• TRY IT
From the line containing "1883x424 pixels." through the last line of the records below, output every line exactly as it appears, but leave out the pictures.

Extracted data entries
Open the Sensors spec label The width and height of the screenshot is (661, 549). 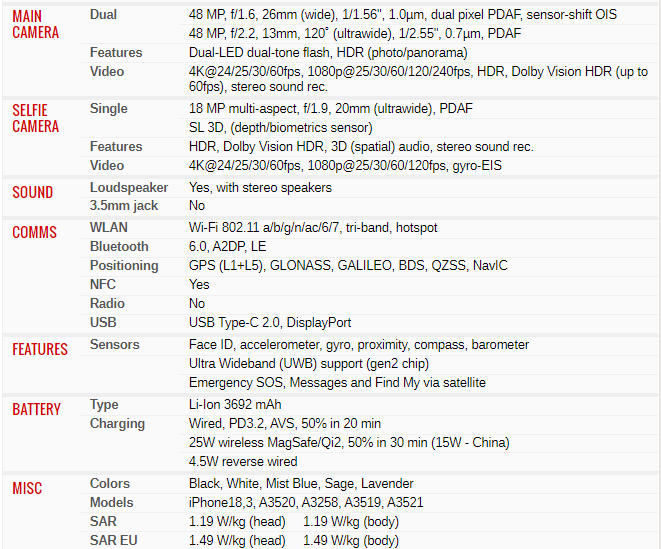(114, 344)
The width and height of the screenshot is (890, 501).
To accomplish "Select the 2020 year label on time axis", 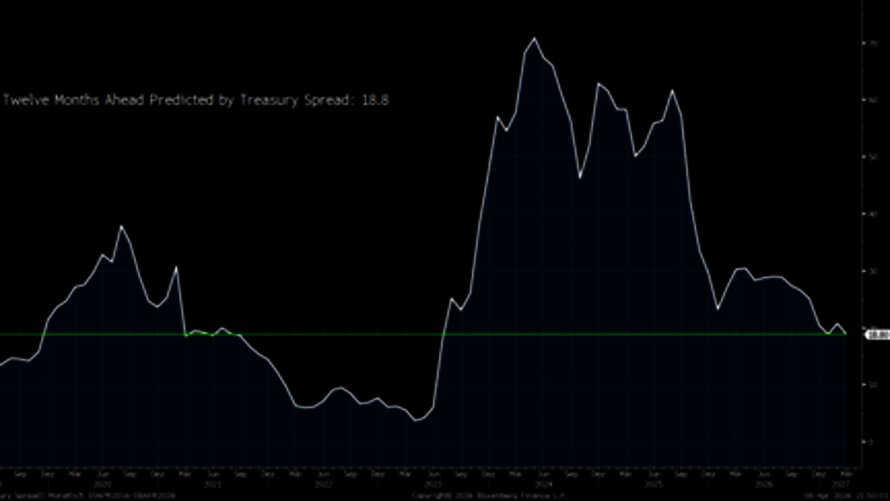I will point(100,481).
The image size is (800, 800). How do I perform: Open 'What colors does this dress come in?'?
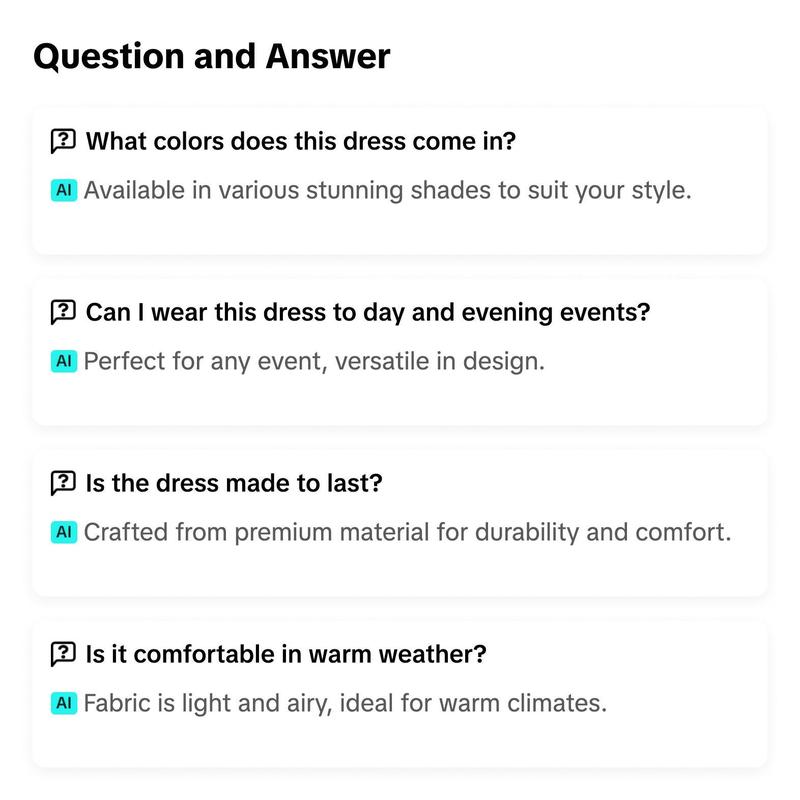tap(301, 141)
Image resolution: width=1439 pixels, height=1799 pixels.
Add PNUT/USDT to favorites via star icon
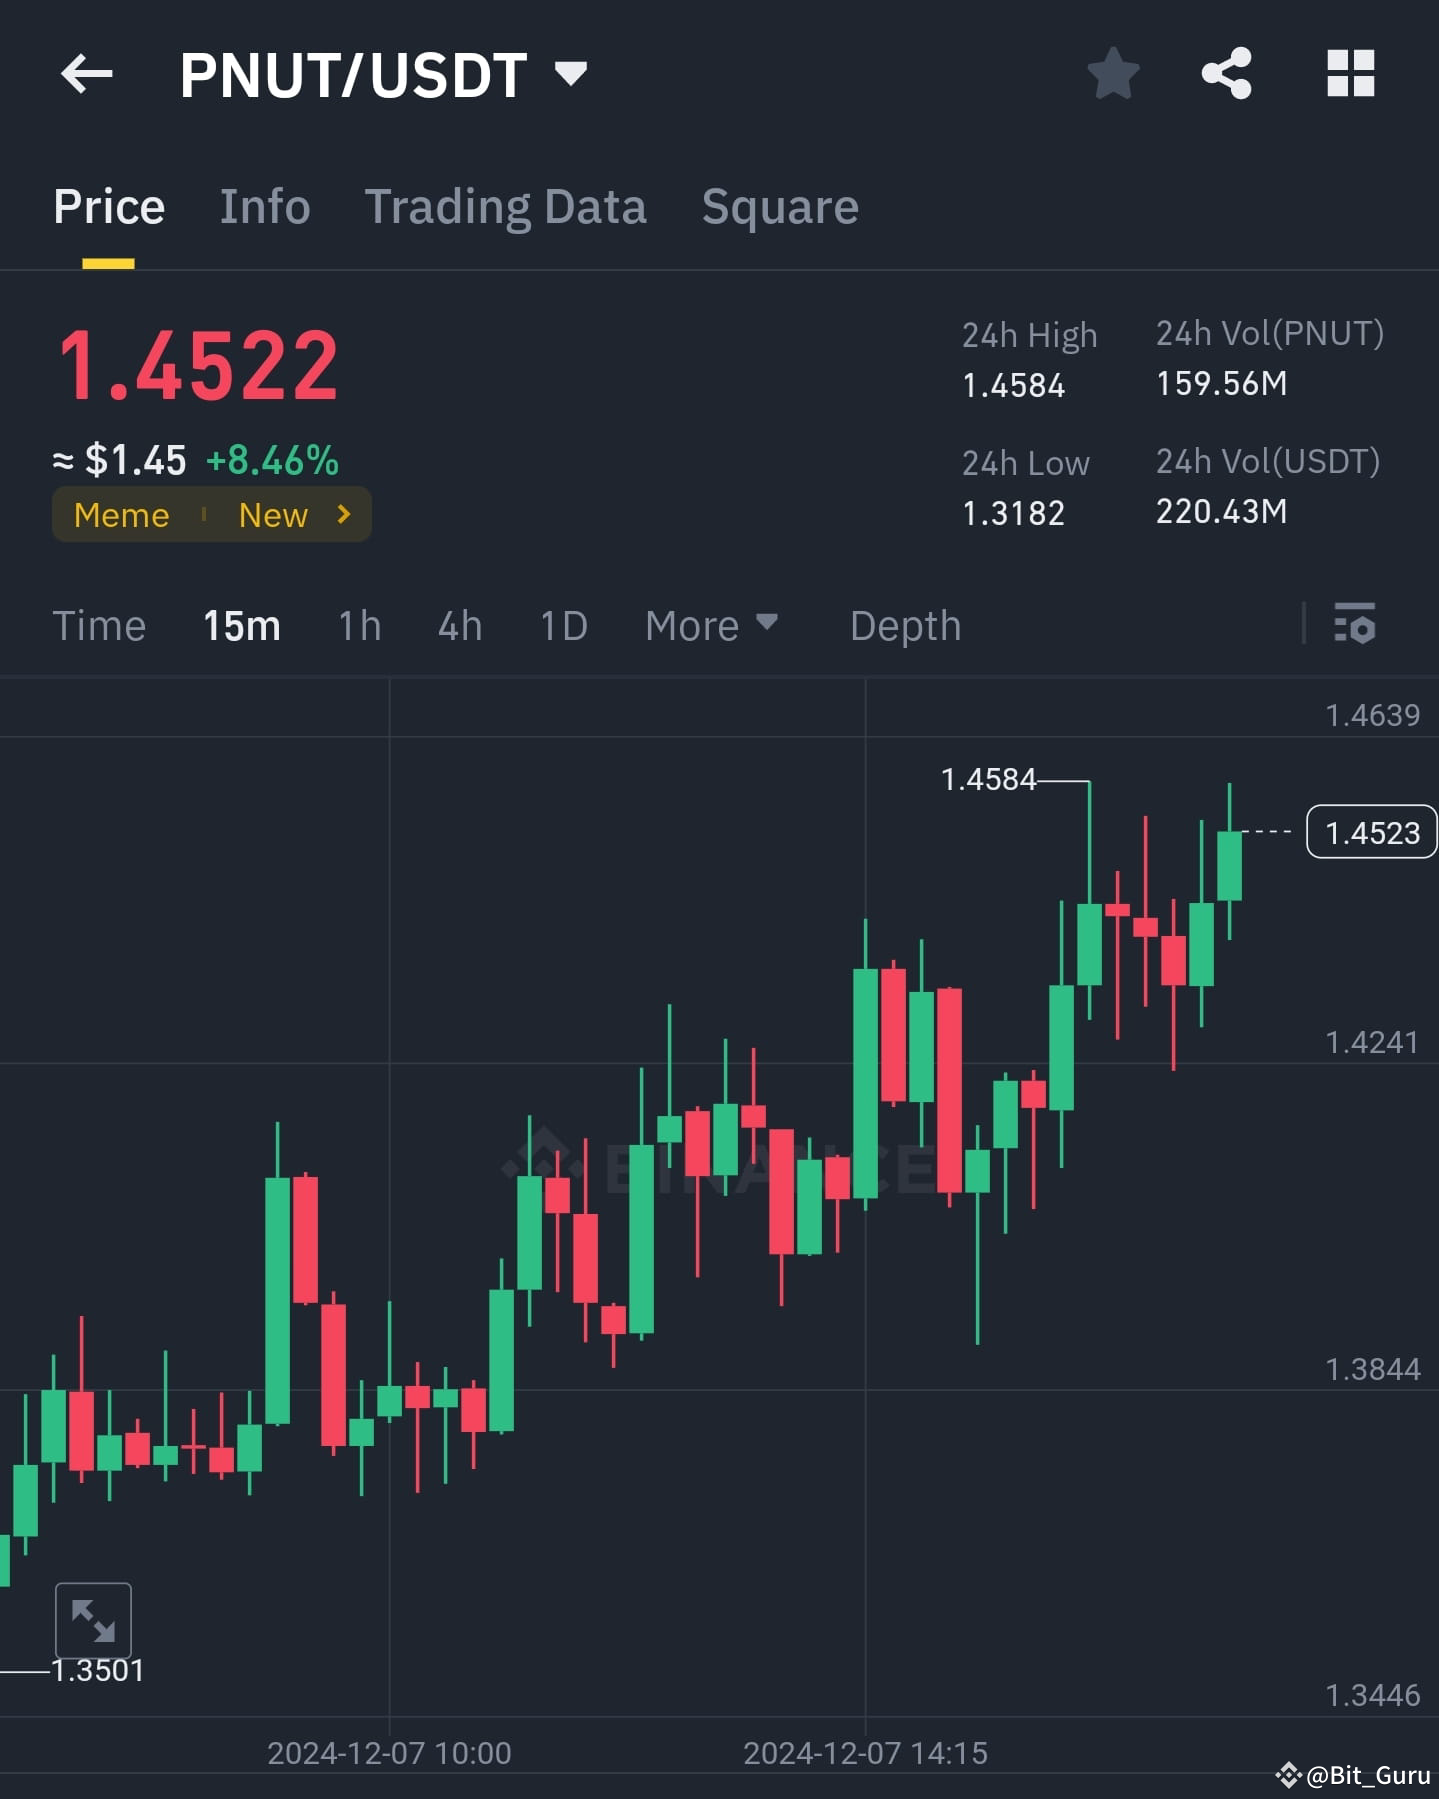click(1113, 73)
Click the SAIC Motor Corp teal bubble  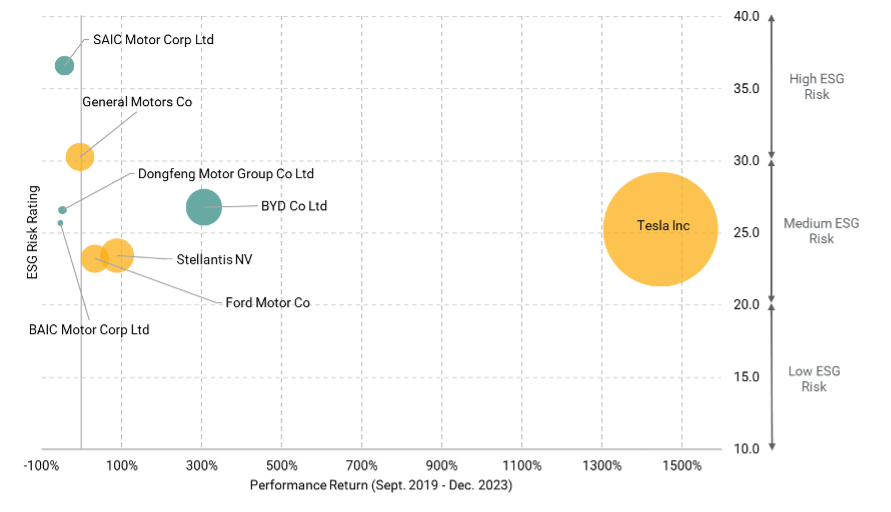tap(64, 65)

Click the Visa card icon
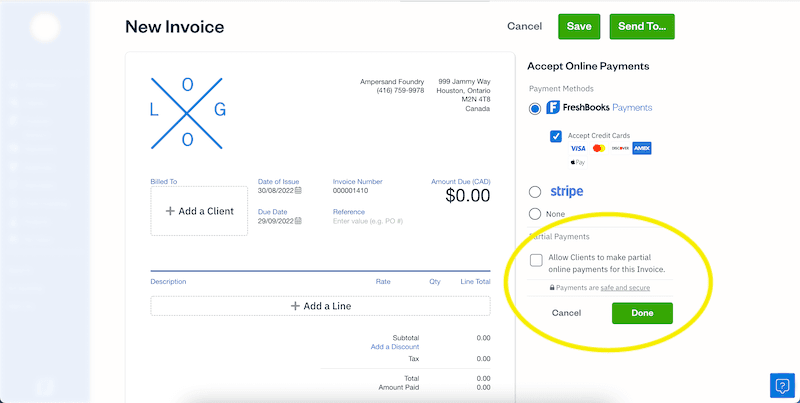point(577,148)
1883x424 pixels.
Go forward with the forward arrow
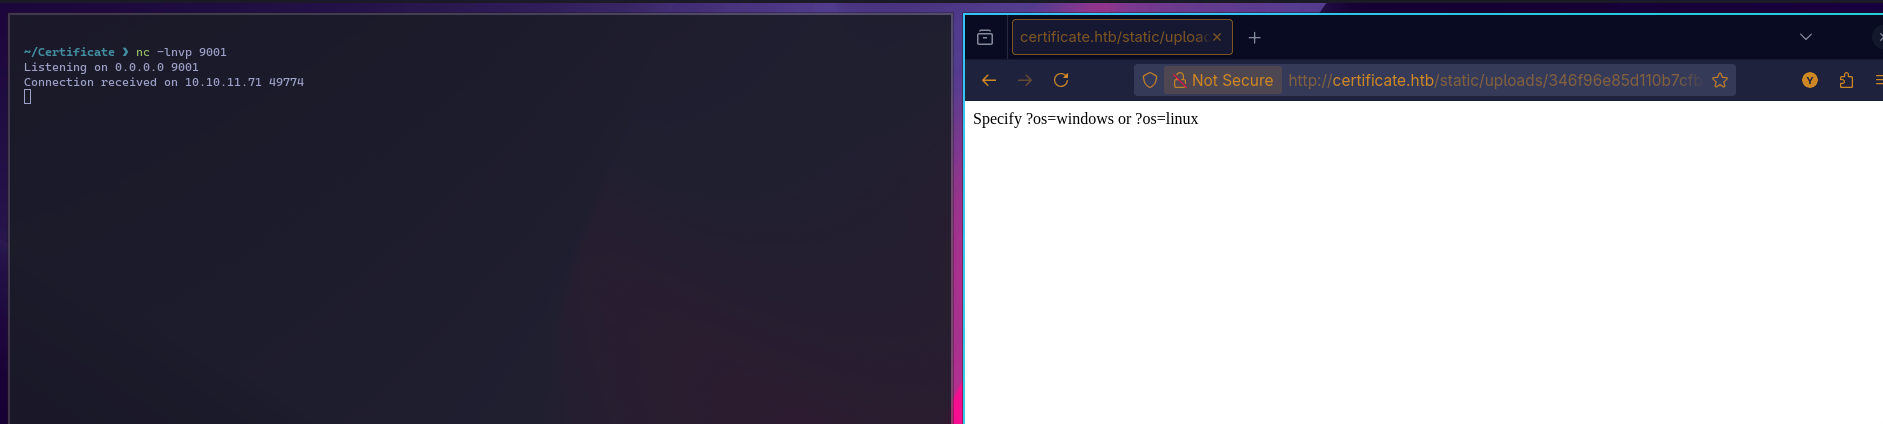click(1025, 80)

• EXERCISE SOLUTION
1883x424 pixels.
Go forward with the forward arrow
click(1025, 80)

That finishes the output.